From simple to complex networks: inherent structures, barriers and valleys in the context of spin glasses

TL;DR

This paper explores the energy landscape of spin glasses on various graphs, revealing statistical properties of inherent structures, energy barriers, and valleys, with implications for understanding complex systems.

Contribution

It introduces a comprehensive analysis of energy landscapes in spin glasses across different graph topologies using the lid algorithm, highlighting universal and topology-dependent features.

Findings

Inherent structures follow a lognormal distribution.

Energy barrier heights scale with system size.

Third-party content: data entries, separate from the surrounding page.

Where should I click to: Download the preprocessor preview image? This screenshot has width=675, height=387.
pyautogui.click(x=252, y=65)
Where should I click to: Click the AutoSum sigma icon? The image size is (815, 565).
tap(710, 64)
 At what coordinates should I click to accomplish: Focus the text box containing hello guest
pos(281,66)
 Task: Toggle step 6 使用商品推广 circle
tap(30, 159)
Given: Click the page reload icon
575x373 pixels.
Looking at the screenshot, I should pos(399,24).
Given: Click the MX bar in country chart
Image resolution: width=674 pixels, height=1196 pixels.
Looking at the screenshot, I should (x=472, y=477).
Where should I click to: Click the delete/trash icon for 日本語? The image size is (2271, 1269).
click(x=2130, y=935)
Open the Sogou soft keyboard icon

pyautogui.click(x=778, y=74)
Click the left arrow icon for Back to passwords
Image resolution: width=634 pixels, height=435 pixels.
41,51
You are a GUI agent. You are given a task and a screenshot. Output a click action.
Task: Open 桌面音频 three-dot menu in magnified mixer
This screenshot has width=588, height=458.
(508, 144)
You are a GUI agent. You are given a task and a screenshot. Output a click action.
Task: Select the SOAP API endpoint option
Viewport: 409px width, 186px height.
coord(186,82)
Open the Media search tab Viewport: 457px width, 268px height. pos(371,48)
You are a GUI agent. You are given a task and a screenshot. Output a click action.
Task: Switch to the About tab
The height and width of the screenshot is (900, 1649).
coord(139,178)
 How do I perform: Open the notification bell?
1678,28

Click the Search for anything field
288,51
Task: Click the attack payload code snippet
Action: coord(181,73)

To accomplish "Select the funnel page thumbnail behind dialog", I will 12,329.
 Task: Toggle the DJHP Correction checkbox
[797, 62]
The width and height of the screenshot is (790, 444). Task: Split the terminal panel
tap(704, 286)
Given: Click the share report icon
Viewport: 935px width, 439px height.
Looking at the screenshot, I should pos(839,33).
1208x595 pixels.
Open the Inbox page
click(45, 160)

Graph topology influences quantitative landscape features.

Abstract

Given discrete degrees of freedom (spins) on a graph interacting via an energy function, what can be said about the energy local minima and associated inherent structures? Using the lid algorithm in the context of a spin glass energy function, we investigate the properties of the energy landscape for a variety of graph topologies. First, we find that the multiplicity Ns of the inherent structures generically has a lognormal distribution. In addition, the large volume limit of ln<Ns>/<lnNs> differs from unity, except for the Sherrington-Kirkpatrick model. Second, we find simple scaling laws for the growth of the height of the energy barrier between the two degenerate ground states and the size of the associated valleys. For finite connectivity models, changing the topology of the underlying graph does not modify qualitatively the energy landscape, but at the quantitative level the models can differ substantially.